Good luck! Just relax. I mastered dating when I relaxed and treated it like my date was a guest on a talk show. Just ask nice questions and listen and learn about the other person.
 
How did it go?

My two cents would be: meeting for coffee sometime around 4/4:30. If things go well, it will naturally segue into dinner. If not, you haven't committed to something with a set time frame.
 
Not well, I presume.

Or it's true: If you have it, you don't talk about it.

You resurrected a two-week old thread just to piss on someone? What a life you lead. :rolleyes:

Did anyone else not read this as JR being deliberately rude? The second sentence suggests to me that JR is saying it went well and the OP isn't of the "kiss and tell" mode. To translate JRs post, the way I read it:

Your lack of report indicates the date went either not well or it went well.
 
^But the post indicated that JR felt it didn't go well while saying it was still possible it went well.

Still an ass.
 
I didn't take it as JR being rude.

Well, I wasn't going to say anything, because it hasn't gone well (believe me, if it had gone well, I would be shouting about from the rooftops :p), but since you asked, I'll tell.

I got her number on New Year's Day. She said not to call for about a week because she was having problems with her phone. Well, it's now the 18th, and I still haven't called her.

If anybody read the initial post in my "I Hate Myself" thread that was linked to in this thread's first post, you know I have extreme problems interacting with women to begin with. Well, now I realize that those problems are even more deep seated than I thought. Even when a woman shows an interest in me, I'm still incapable of doing anything about it.

I've literally sat in front the phone every day for about the last week and a half trying my damnedest to work up the courage to call her. I simply can't do it, try as I might.

I've talked to my psychologist about this and we've come to the conclusion that my extremely low self-esteem is what's keeping me from calling. In other words, even though she's shown an interest, I can't shake the feeling that I'm not good enough for her (even if this is just a phone call) because I have such a low opinion of myself.

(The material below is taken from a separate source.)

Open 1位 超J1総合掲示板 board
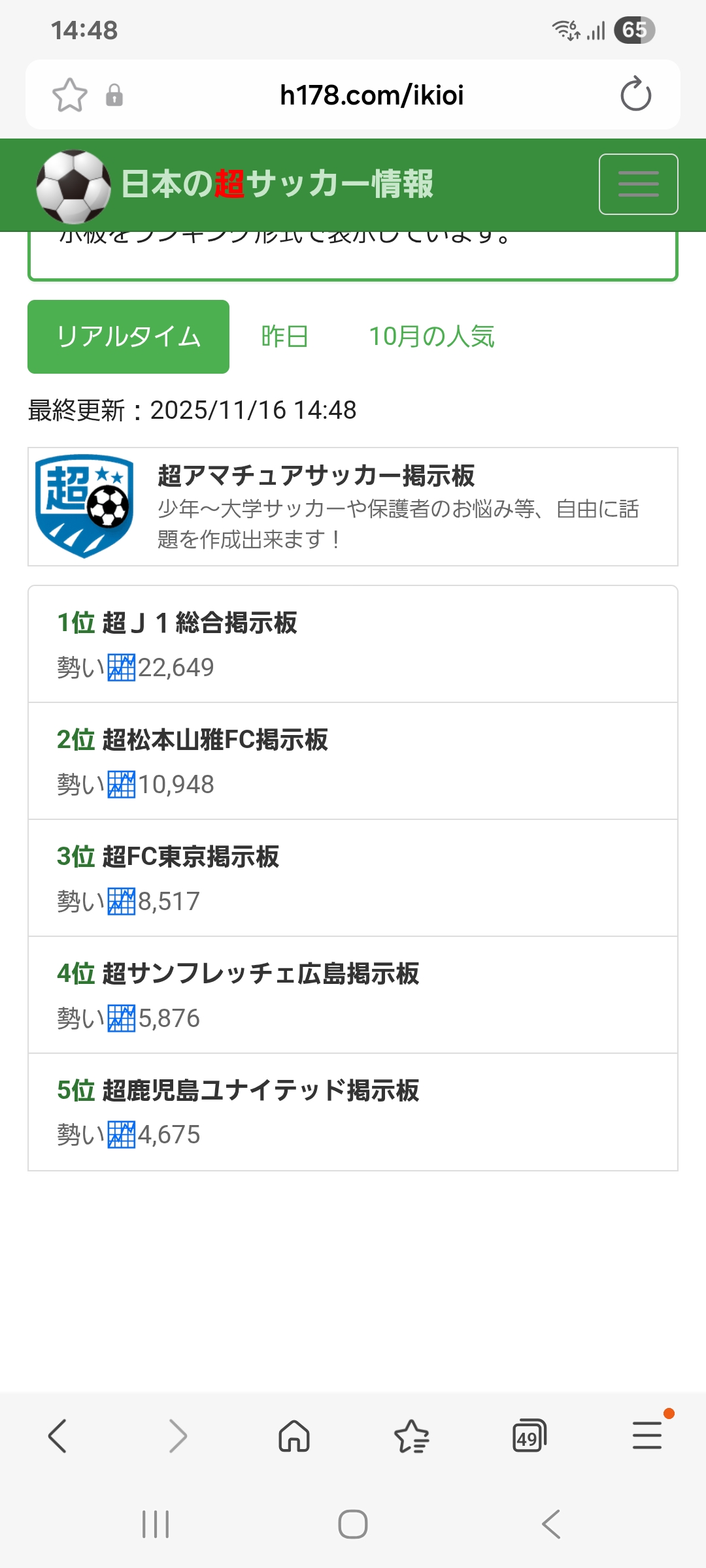This screenshot has width=706, height=1568. tap(177, 623)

I'm, of course, going to do two things. 1.) I'm going keep trying to call and 2.) I'm going to keep trying to flirt with other women. I'm not giving up. But, at this point, it's been almost three weeks. Not sure what will happen with this woman.
 
If you can't quite bring yourself to call, try a text. Get the ball rolling, at least, and set something up to meet up again. At the very least, gives you a few seconds to be clever, instead of choking on the phone...
 
My advice to you is to start drinking heavily. Putting that aside, bowling and the zoo are fine options.
 
Because nothing deals with problems better than substance abuse.... ? :confused:

Sorry things didn't go well for you, Shran. I can certainly understand and sympathize with being shy and unlucky when it comes to dating.
 
In other words, even though she's shown an interest, I can't shake the feeling that I'm not good enough for her (even if this is just a phone call) because I have such a low opinion of myself.

The fact that she gave you her number shows that she thinks that you are good enough. I really hope that you give her a call.
 
Go on, man, pick up the phone and give her a call. Nothing stressful, afternoon coffee on the weekend at a bookstore is a great start.
 
Don't quite get the mindset, personally. If you call, you MIGHT fail. If you don't call, you DEFINITELY fail. Isn't it better to try and fail than to never try?

Honestly, what's the worst that could happen? She rejects you, but that's where you're at right now, so really nothing to lose.
 
Do you know anybody she knows? Once you can isolate her interests and food source you can appeal to a common interest - money - Mo nee - more kids. Mullah - moo la. Moo! Cats and dogs. Are you interested in her interests? She + it =. Her + it = hurt.
Home - my ho and me. House - a ho and a mouse. Men and women are very different. While you're obsessing with I love her, I love her, she is thinking I love ice cream and potatos. So break the ice and just remember that you're a savage hairy descendant of Ghengis Khan and that is what she likes, or better.
 
Man, she gave you her phone number, she wants you to call her.

You know the Nike commercial:

Just do it.

;)

You have nothing to lose.
 
I'm, of course, going to do two things. 1.) I'm going keep trying to call and 2.) I'm going to keep trying to flirt with other women. I'm not giving up. But, at this point, it's been almost three weeks. Not sure what will happen with this woman.

I'd say call her. Seriously, there is nothing bad that can happen. She can say No, but that's the same thing as when you never call her. And if she says Yes, it's a huge success. And believe me, if you're successful, the next call will be a lot easier.


If you literally can't get yourself to call her, then do the following (and I'm not joking): ask a good friend to dial the number and give you the phone. That actually works. It's that artificial little push you need.